[Begin RECORDS TO PROCESS]

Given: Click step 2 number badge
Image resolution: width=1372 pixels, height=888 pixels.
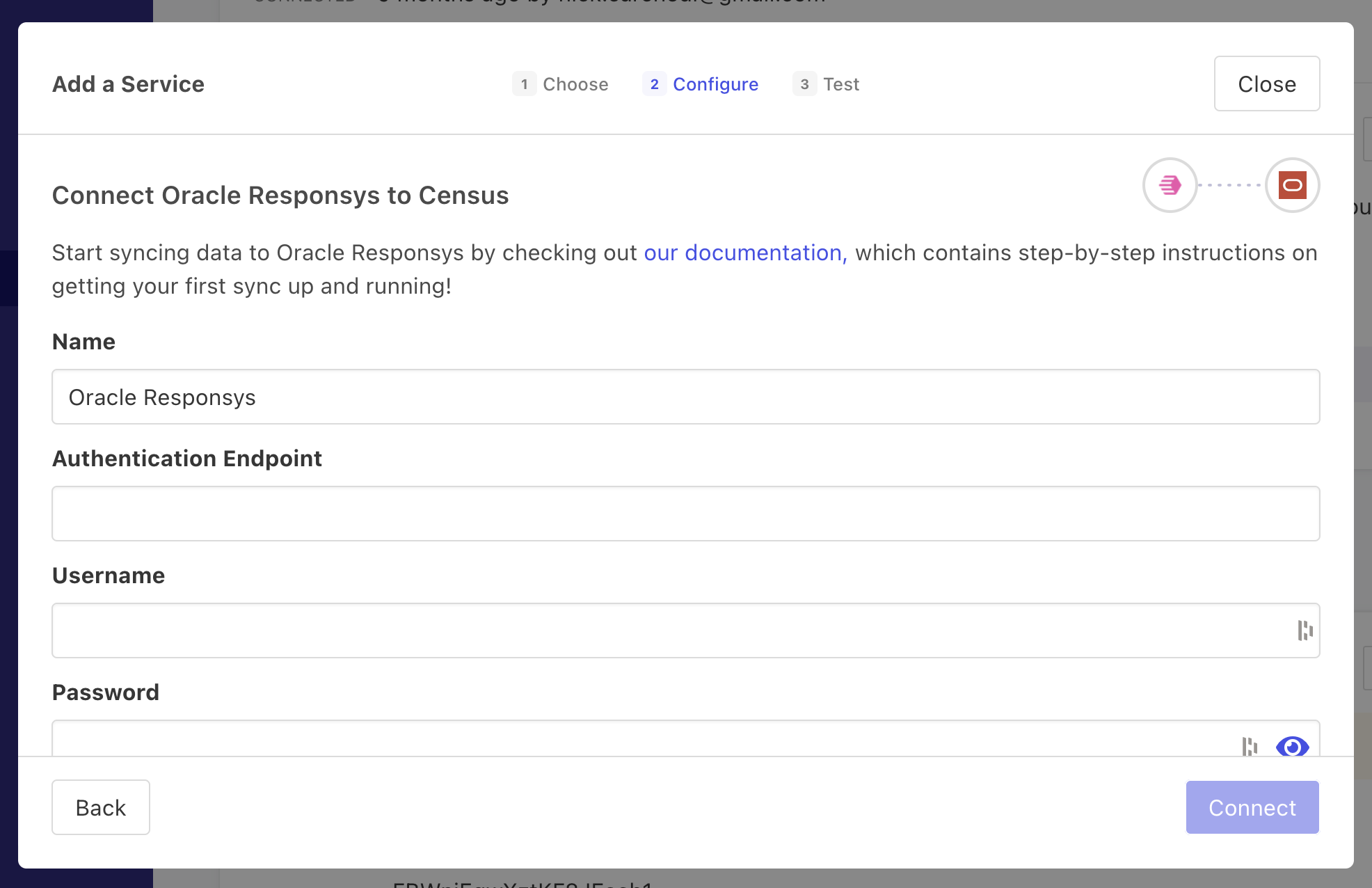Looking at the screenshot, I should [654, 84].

[End RECORDS TO PROCESS]
[Begin RECORDS TO PROCESS]

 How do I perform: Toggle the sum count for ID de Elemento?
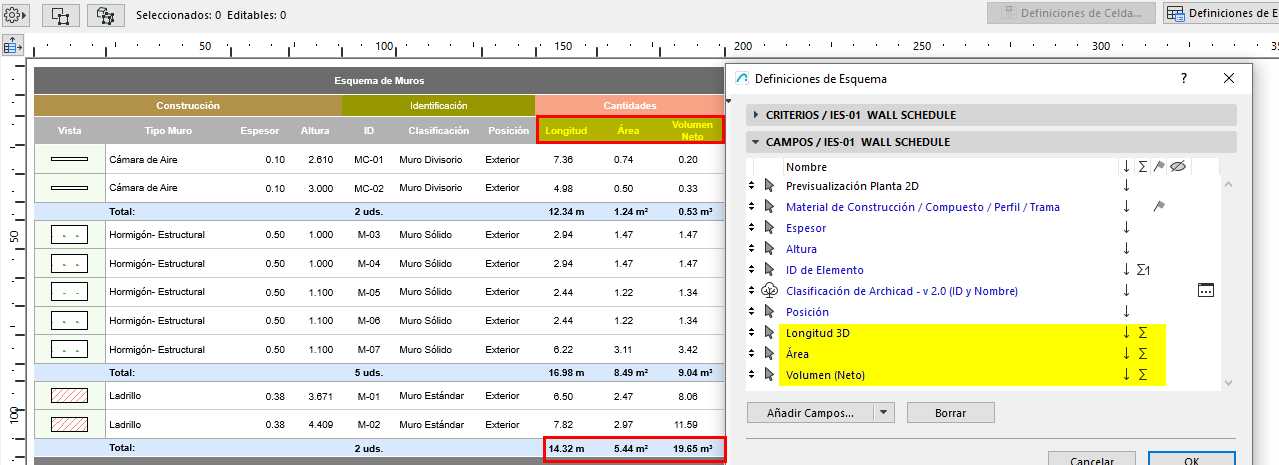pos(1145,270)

[End RECORDS TO PROCESS]
[Begin RECORDS TO PROCESS]

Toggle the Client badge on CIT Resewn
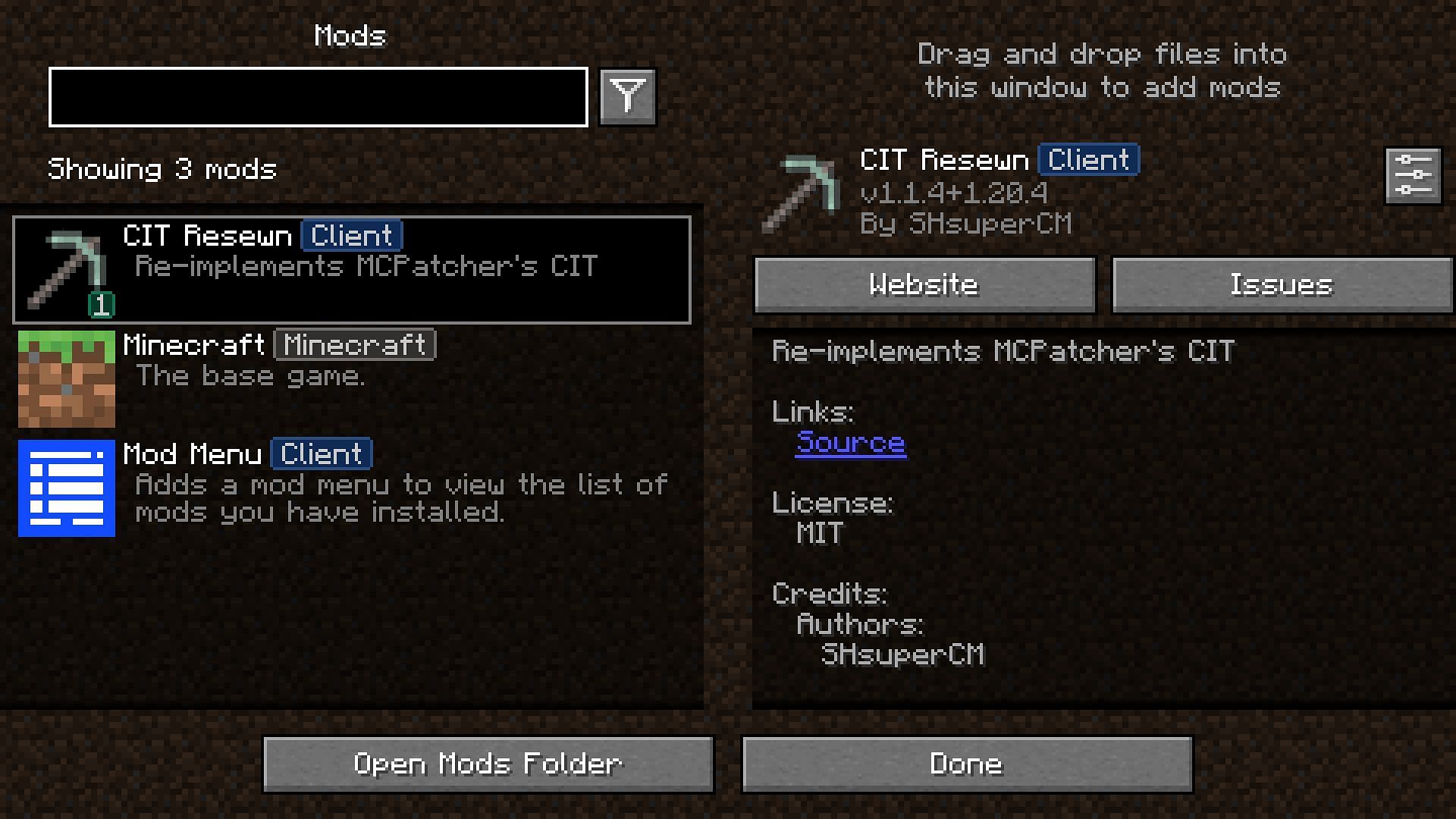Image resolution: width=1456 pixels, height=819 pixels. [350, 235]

[End RECORDS TO PROCESS]

→ **YOUR GOAL**
Please format the data from the line containing "How do I perform: Toggle" through the line containing "pos(1145,270)" as a numbered list, skipping blank lines. Leave the pictures out.

→ **WRITTEN ANSWER**
1.  How do I perform: Toggle the sum count for ID de Elemento?
2. pos(1145,270)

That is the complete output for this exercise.